PROBLEM DESCRIPTION
The exercise calls for every entry that follows to be repeated exactly.

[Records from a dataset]
%%
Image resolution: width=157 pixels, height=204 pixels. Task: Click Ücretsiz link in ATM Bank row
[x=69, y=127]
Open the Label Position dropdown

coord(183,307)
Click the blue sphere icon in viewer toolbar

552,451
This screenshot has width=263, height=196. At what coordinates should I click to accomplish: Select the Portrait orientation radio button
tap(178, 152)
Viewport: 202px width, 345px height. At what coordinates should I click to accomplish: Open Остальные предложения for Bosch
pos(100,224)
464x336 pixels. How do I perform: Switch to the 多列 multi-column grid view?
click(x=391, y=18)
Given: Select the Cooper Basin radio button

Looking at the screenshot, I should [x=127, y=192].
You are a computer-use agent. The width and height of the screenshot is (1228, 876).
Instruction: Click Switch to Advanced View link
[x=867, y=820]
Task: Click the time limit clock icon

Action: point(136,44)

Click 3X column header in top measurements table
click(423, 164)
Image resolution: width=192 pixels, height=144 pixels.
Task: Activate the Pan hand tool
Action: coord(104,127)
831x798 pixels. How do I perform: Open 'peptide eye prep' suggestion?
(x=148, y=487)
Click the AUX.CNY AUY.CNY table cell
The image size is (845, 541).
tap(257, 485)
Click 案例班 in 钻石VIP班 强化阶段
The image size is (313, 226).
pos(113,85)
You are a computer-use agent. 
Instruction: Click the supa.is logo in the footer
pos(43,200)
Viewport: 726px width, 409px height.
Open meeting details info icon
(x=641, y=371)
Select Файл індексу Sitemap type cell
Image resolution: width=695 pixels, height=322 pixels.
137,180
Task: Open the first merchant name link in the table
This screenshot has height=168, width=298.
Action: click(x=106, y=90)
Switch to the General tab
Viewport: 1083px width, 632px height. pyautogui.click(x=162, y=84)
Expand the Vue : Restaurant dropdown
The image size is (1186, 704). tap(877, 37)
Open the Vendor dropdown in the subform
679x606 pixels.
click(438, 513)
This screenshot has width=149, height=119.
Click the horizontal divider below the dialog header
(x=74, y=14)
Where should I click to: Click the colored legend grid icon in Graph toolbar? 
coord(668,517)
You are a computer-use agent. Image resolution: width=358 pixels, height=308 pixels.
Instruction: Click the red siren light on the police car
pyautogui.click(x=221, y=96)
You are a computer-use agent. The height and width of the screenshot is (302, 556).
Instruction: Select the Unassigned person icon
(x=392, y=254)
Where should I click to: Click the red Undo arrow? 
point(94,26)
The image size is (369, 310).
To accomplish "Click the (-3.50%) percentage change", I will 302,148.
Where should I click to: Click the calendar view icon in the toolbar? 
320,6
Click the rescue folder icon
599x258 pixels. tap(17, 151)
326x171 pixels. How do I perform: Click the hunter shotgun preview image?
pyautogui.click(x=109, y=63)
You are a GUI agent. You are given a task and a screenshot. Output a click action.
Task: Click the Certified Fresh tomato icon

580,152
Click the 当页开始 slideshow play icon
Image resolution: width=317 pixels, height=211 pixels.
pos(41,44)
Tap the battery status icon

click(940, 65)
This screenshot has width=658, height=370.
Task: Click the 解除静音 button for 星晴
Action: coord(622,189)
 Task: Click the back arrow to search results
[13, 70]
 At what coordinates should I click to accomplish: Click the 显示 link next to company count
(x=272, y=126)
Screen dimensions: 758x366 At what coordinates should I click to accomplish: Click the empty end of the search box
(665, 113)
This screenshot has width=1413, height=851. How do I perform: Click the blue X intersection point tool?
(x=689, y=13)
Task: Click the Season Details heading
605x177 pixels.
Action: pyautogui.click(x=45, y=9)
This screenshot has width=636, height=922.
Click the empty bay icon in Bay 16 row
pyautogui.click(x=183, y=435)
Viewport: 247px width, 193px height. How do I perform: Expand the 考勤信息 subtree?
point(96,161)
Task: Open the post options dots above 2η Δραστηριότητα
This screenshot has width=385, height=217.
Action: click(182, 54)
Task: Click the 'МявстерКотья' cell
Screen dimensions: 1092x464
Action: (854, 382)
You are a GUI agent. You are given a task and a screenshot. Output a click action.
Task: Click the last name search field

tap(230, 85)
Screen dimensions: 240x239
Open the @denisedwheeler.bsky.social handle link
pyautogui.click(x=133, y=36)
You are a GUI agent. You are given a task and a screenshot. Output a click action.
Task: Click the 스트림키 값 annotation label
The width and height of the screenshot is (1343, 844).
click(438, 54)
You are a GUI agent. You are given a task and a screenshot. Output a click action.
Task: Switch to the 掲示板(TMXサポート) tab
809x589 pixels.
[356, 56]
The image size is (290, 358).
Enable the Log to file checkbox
%%
TASK ANSWER
Image resolution: width=157 pixels, height=204 pixels. Task: Click Ücretsiz link in ATM Bank row
[x=69, y=127]
Open the Label Position dropdown

coord(183,307)
Click the blue sphere icon in viewer toolbar

552,451
This screenshot has width=263, height=196. At what coordinates should I click to accomplish: Select the Portrait orientation radio button
tap(178, 152)
Viewport: 202px width, 345px height. At what coordinates should I click to accomplish: Open Остальные предложения for Bosch
pos(100,224)
464x336 pixels. How do I perform: Switch to the 多列 multi-column grid view?
click(x=391, y=18)
Given: Select the Cooper Basin radio button

Looking at the screenshot, I should [x=127, y=192].
You are a computer-use agent. The width and height of the screenshot is (1228, 876).
Instruction: Click Switch to Advanced View link
[x=867, y=820]
Task: Click the time limit clock icon

Action: point(136,44)

Click 3X column header in top measurements table
click(423, 164)
Image resolution: width=192 pixels, height=144 pixels.
Task: Activate the Pan hand tool
Action: coord(104,127)
831x798 pixels. How do I perform: Open 'peptide eye prep' suggestion?
(x=148, y=487)
Click the AUX.CNY AUY.CNY table cell
The image size is (845, 541).
tap(257, 485)
Click 案例班 in 钻石VIP班 强化阶段
The image size is (313, 226).
pos(113,85)
You are a computer-use agent. 
Instruction: Click the supa.is logo in the footer
pos(43,200)
Viewport: 726px width, 409px height.
Open meeting details info icon
(x=641, y=371)
Select Файл індексу Sitemap type cell
Image resolution: width=695 pixels, height=322 pixels.
137,180
Task: Open the first merchant name link in the table
This screenshot has height=168, width=298.
Action: click(x=106, y=90)
Switch to the General tab
Viewport: 1083px width, 632px height. pyautogui.click(x=162, y=84)
Expand the Vue : Restaurant dropdown
The image size is (1186, 704). tap(877, 37)
Open the Vendor dropdown in the subform
679x606 pixels.
click(438, 513)
This screenshot has width=149, height=119.
Click the horizontal divider below the dialog header
(x=74, y=14)
Where should I click to: Click the colored legend grid icon in Graph toolbar? 
coord(668,517)
You are a computer-use agent. Image resolution: width=358 pixels, height=308 pixels.
Instruction: Click the red siren light on the police car
pyautogui.click(x=221, y=96)
You are a computer-use agent. The height and width of the screenshot is (302, 556).
Instruction: Select the Unassigned person icon
(x=392, y=254)
Where should I click to: Click the red Undo arrow? 
point(94,26)
The image size is (369, 310).
To accomplish "Click the (-3.50%) percentage change", I will 302,148.
Where should I click to: Click the calendar view icon in the toolbar? 
320,6
Click the rescue folder icon
599x258 pixels. tap(17, 151)
326x171 pixels. How do I perform: Click the hunter shotgun preview image?
pyautogui.click(x=109, y=63)
You are a GUI agent. You are given a task and a screenshot. Output a click action.
Task: Click the Certified Fresh tomato icon

580,152
Click the 当页开始 slideshow play icon
Image resolution: width=317 pixels, height=211 pixels.
pos(41,44)
Tap the battery status icon

click(940, 65)
This screenshot has width=658, height=370.
Task: Click the 解除静音 button for 星晴
Action: coord(622,189)
 Task: Click the back arrow to search results
[13, 70]
 At what coordinates should I click to accomplish: Click the 显示 link next to company count
(x=272, y=126)
Screen dimensions: 758x366 At what coordinates should I click to accomplish: Click the empty end of the search box
(665, 113)
This screenshot has width=1413, height=851. How do I perform: Click the blue X intersection point tool?
(x=689, y=13)
Task: Click the Season Details heading
605x177 pixels.
Action: pyautogui.click(x=45, y=9)
This screenshot has width=636, height=922.
Click the empty bay icon in Bay 16 row
pyautogui.click(x=183, y=435)
Viewport: 247px width, 193px height. How do I perform: Expand the 考勤信息 subtree?
point(96,161)
Task: Open the post options dots above 2η Δραστηριότητα
This screenshot has width=385, height=217.
Action: click(182, 54)
Task: Click the 'МявстерКотья' cell
Screen dimensions: 1092x464
Action: (854, 382)
You are a GUI agent. You are given a task and a screenshot. Output a click action.
Task: Click the last name search field

tap(230, 85)
Screen dimensions: 240x239
Open the @denisedwheeler.bsky.social handle link
pyautogui.click(x=133, y=36)
You are a GUI agent. You are given a task and a screenshot. Output a click action.
Task: Click the 스트림키 값 annotation label
The width and height of the screenshot is (1343, 844).
click(438, 54)
You are a GUI agent. You are given a task and a screenshot. Output a click action.
Task: Switch to the 掲示板(TMXサポート) tab
809x589 pixels.
[356, 56]
The image size is (290, 358).
Enable the Log to file checkbox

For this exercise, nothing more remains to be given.